Lors du premier comité mixte en octobre 2023, la Commission européenne a présenté des projections, selon lesquelles le trafic de passagers de l'ASEAN vers l'Union européenne pourrait tripler d'ici 20 ans.

Cette croissance serait portée par la fin des restrictions liées à la Covid-19, tant pour la clientèle professionnelle que touristique, mais aussi par le développement économique à venir de certains États de l'ASEAN.

En effet, seule une faible partie de la population des États de l'ASEAN voyage à l'heure actuelle. Les perspectives de croissance sont grandes, dès lors que les populations de ces pays accèderont à un meilleur niveau de vie.

Des pays de l'ASEAN ont appelé les compagnies européennes à les desservir. En effet, certains, en particulier le Cambodge, ont construit de nouveaux aéroports internationaux.
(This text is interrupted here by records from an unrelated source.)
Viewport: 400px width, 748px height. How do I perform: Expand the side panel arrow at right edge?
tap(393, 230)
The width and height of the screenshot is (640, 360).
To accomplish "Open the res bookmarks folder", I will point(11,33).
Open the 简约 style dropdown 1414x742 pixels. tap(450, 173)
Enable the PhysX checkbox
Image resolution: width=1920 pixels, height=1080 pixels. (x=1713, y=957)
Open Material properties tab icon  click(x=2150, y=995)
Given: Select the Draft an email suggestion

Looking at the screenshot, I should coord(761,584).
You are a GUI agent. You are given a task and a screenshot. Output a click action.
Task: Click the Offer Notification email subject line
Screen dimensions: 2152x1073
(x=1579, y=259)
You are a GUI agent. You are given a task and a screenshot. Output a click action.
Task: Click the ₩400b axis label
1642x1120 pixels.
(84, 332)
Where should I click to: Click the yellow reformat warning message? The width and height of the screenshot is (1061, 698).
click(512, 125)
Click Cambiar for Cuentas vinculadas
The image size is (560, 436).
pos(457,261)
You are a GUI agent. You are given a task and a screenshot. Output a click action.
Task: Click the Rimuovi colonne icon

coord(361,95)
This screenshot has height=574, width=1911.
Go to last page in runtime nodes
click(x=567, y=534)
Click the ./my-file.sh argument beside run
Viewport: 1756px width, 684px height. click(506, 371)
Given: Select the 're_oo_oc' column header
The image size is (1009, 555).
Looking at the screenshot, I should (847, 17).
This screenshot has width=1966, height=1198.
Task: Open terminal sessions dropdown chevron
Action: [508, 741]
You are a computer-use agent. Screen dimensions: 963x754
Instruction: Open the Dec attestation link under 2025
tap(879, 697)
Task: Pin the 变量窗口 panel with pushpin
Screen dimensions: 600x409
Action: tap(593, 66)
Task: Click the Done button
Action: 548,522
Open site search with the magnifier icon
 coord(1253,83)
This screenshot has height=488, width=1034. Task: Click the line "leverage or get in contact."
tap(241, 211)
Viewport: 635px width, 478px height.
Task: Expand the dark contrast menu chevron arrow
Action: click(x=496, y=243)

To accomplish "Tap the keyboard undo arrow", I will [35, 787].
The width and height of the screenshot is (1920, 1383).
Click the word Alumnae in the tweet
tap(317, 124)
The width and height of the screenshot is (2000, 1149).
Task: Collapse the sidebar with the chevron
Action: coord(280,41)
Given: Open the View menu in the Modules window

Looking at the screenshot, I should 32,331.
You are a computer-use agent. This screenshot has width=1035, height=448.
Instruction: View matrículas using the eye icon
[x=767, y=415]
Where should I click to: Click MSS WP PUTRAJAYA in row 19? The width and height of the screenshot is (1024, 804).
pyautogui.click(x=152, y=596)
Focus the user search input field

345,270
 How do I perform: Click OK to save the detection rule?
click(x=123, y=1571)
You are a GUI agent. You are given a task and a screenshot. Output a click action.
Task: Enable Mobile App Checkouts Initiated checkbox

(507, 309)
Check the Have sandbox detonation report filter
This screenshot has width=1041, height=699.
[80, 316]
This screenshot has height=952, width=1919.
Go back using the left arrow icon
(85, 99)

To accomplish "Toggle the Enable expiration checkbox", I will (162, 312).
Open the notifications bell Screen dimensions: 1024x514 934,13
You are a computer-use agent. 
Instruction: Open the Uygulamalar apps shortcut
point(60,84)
Ne disposant pas de compagnies nationales long courrier, ils souhaitent développer leur connectivité directe.

En effet, des liaisons directes entre l'Europe et l'Asie constituent un avantage comparatif certain par rapport aux compagnies aériennes des pays du Golfe et de la Turquie, qui ne proposent que des vols avec correspondances.

Toutefois, les professionnels français du secteur (Air France-KLM et la Fnam-Fédération nationale de l'aviation marchande) considèrent que ce nouvel accord ne bouleversera pas la concurrence avec les compagnies des pays du Golfe et de la Turquie, qui est déjà bien établie.

En matière de fret, pour le groupe CMA-CGM, déjà bien implanté en Asie du Sud-Est qu'il dessert par voie maritime, l'accord pourrait offrir des opportunités de faire croître ses occasions d'affaires dans la zone, notamment avec sa nouvelle division Air Cargo, créée en 2021. Toutefois, CMA-CGM souligne que les attentes suscitées par les précédents accords de libéralisation (signés avec les Etats-Unis et le Canada) n'avaient, de loin, pas été satisfaites et restent quant aux bénéfices réels à attendre de la convention.

Comme l'indique l'étude d'impact jointe au projet de loi, la France était liée par neufs accords bilatéraux : avec le Cambodge, l'Indonésie, le Laos, la Malaisie, la Birmanie, les Philippines, Singapour, la Thaïlande et le Vietnam. Le nouvel accord, plus libéral, se substitue à ces accords, sauf en ce qui concerne les territoires français ne relevant pas de l'Union européenne : la Polynésie Française, la Nouvelle-Calédonie et Wallis et Futuna.

Au niveau européen, le nouvel accord global se substitue à plus de 140 accords bilatéraux.